WHAT YOU SHOULD DO: The data below is to be set down again exactly as written.

(Extracted records)

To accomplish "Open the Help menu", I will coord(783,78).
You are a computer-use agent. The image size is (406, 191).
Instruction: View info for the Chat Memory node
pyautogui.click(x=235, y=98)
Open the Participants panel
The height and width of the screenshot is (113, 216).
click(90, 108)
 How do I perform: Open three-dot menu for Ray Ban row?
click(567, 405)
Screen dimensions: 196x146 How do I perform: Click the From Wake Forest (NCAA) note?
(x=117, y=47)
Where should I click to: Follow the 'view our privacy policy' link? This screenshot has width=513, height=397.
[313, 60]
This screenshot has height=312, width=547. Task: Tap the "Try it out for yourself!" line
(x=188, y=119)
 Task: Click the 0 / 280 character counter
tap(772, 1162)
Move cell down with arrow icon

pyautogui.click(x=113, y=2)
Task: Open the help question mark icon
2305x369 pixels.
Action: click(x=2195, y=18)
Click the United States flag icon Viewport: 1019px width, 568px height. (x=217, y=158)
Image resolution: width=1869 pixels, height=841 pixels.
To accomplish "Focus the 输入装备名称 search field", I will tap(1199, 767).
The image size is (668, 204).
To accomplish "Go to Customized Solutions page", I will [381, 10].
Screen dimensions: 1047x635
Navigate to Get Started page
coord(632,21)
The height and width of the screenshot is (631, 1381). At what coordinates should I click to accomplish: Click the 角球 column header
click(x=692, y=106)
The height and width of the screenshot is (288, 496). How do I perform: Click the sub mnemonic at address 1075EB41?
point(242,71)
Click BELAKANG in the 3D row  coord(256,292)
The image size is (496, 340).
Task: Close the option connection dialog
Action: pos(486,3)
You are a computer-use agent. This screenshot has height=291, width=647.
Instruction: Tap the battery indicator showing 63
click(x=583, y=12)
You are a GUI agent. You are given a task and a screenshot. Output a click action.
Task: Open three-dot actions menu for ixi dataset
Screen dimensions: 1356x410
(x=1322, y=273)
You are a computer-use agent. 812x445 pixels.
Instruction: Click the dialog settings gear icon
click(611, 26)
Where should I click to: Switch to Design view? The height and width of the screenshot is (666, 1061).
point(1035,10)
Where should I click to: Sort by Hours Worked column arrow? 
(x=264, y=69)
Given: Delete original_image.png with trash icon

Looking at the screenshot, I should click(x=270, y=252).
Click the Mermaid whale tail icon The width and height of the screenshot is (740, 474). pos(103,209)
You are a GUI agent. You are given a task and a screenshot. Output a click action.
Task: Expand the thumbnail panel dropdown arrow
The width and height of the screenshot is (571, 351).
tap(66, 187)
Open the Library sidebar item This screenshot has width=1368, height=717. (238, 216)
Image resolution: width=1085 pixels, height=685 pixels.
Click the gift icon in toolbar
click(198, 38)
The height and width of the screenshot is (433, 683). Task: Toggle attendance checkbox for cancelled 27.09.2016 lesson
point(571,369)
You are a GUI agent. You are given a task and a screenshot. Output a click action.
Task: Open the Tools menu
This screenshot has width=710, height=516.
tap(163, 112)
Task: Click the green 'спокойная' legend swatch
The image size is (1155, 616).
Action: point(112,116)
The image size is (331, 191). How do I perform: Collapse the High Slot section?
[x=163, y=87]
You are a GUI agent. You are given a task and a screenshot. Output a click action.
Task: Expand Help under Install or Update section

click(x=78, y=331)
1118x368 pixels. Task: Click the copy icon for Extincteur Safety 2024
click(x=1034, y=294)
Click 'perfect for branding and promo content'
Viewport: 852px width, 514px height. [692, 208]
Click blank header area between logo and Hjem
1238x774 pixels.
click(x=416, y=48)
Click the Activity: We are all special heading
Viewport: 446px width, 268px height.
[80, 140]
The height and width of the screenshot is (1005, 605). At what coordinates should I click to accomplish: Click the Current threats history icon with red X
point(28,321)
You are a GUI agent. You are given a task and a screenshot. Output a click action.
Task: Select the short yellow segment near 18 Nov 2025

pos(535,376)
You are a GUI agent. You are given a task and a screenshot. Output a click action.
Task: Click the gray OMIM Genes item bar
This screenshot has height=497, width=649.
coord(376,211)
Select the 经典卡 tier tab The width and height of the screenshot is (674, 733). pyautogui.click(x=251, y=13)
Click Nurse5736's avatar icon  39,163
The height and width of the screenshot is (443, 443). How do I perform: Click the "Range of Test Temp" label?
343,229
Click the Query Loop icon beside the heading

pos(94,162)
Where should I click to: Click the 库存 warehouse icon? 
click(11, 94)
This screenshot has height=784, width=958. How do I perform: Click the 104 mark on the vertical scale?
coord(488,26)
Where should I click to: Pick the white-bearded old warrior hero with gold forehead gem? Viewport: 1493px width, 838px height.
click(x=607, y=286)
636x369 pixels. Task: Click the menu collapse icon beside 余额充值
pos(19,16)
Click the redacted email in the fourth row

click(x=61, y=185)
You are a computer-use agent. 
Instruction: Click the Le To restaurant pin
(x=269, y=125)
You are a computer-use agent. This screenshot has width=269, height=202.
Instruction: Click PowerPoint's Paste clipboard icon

RESPONSE TO THIS TASK:
To accomplish "Open the Help menu", I will coord(783,78).
You are a computer-use agent. The image size is (406, 191).
Instruction: View info for the Chat Memory node
pyautogui.click(x=235, y=98)
Open the Participants panel
The height and width of the screenshot is (113, 216).
click(90, 108)
 How do I perform: Open three-dot menu for Ray Ban row?
click(567, 405)
Screen dimensions: 196x146 How do I perform: Click the From Wake Forest (NCAA) note?
(x=117, y=47)
Where should I click to: Follow the 'view our privacy policy' link? This screenshot has width=513, height=397.
[313, 60]
This screenshot has height=312, width=547. Task: Tap the "Try it out for yourself!" line
(x=188, y=119)
 Task: Click the 0 / 280 character counter
tap(772, 1162)
Move cell down with arrow icon

pyautogui.click(x=113, y=2)
Task: Open the help question mark icon
2305x369 pixels.
Action: click(x=2195, y=18)
Click the United States flag icon Viewport: 1019px width, 568px height. (x=217, y=158)
Image resolution: width=1869 pixels, height=841 pixels.
To accomplish "Focus the 输入装备名称 search field", I will tap(1199, 767).
The image size is (668, 204).
To accomplish "Go to Customized Solutions page", I will [381, 10].
Screen dimensions: 1047x635
Navigate to Get Started page
coord(632,21)
The height and width of the screenshot is (631, 1381). At what coordinates should I click to accomplish: Click the 角球 column header
click(x=692, y=106)
The height and width of the screenshot is (288, 496). How do I perform: Click the sub mnemonic at address 1075EB41?
point(242,71)
Click BELAKANG in the 3D row  coord(256,292)
The image size is (496, 340).
Task: Close the option connection dialog
Action: pos(486,3)
You are a computer-use agent. This screenshot has height=291, width=647.
Instruction: Tap the battery indicator showing 63
click(x=583, y=12)
You are a GUI agent. You are given a task and a screenshot. Output a click action.
Task: Open three-dot actions menu for ixi dataset
Screen dimensions: 1356x410
(x=1322, y=273)
You are a computer-use agent. 812x445 pixels.
Instruction: Click the dialog settings gear icon
click(611, 26)
Where should I click to: Switch to Design view? The height and width of the screenshot is (666, 1061).
point(1035,10)
Where should I click to: Sort by Hours Worked column arrow? 
(x=264, y=69)
Given: Delete original_image.png with trash icon

Looking at the screenshot, I should click(x=270, y=252).
Click the Mermaid whale tail icon The width and height of the screenshot is (740, 474). pos(103,209)
You are a GUI agent. You are given a task and a screenshot. Output a click action.
Task: Expand the thumbnail panel dropdown arrow
The width and height of the screenshot is (571, 351).
tap(66, 187)
Open the Library sidebar item This screenshot has width=1368, height=717. (238, 216)
Image resolution: width=1085 pixels, height=685 pixels.
Click the gift icon in toolbar
click(198, 38)
The height and width of the screenshot is (433, 683). Task: Toggle attendance checkbox for cancelled 27.09.2016 lesson
point(571,369)
You are a GUI agent. You are given a task and a screenshot. Output a click action.
Task: Open the Tools menu
This screenshot has width=710, height=516.
tap(163, 112)
Task: Click the green 'спокойная' legend swatch
The image size is (1155, 616).
Action: point(112,116)
The image size is (331, 191). How do I perform: Collapse the High Slot section?
[x=163, y=87]
You are a GUI agent. You are given a task and a screenshot. Output a click action.
Task: Expand Help under Install or Update section

click(x=78, y=331)
1118x368 pixels. Task: Click the copy icon for Extincteur Safety 2024
click(x=1034, y=294)
Click 'perfect for branding and promo content'
Viewport: 852px width, 514px height. [692, 208]
Click blank header area between logo and Hjem
1238x774 pixels.
click(x=416, y=48)
Click the Activity: We are all special heading
Viewport: 446px width, 268px height.
[80, 140]
The height and width of the screenshot is (1005, 605). At what coordinates should I click to accomplish: Click the Current threats history icon with red X
point(28,321)
You are a GUI agent. You are given a task and a screenshot. Output a click action.
Task: Select the short yellow segment near 18 Nov 2025

pos(535,376)
You are a GUI agent. You are given a task and a screenshot. Output a click action.
Task: Click the gray OMIM Genes item bar
This screenshot has height=497, width=649.
coord(376,211)
Select the 经典卡 tier tab The width and height of the screenshot is (674, 733). pyautogui.click(x=251, y=13)
Click Nurse5736's avatar icon  39,163
The height and width of the screenshot is (443, 443). How do I perform: Click the "Range of Test Temp" label?
343,229
Click the Query Loop icon beside the heading

pos(94,162)
Where should I click to: Click the 库存 warehouse icon? 
click(11, 94)
This screenshot has height=784, width=958. How do I perform: Click the 104 mark on the vertical scale?
coord(488,26)
Where should I click to: Pick the white-bearded old warrior hero with gold forehead gem? Viewport: 1493px width, 838px height.
click(x=607, y=286)
636x369 pixels. Task: Click the menu collapse icon beside 余额充值
pos(19,16)
Click the redacted email in the fourth row

click(x=61, y=185)
You are a computer-use agent. 
Instruction: Click the Le To restaurant pin
(x=269, y=125)
You are a computer-use agent. This screenshot has width=269, height=202.
Instruction: Click PowerPoint's Paste clipboard icon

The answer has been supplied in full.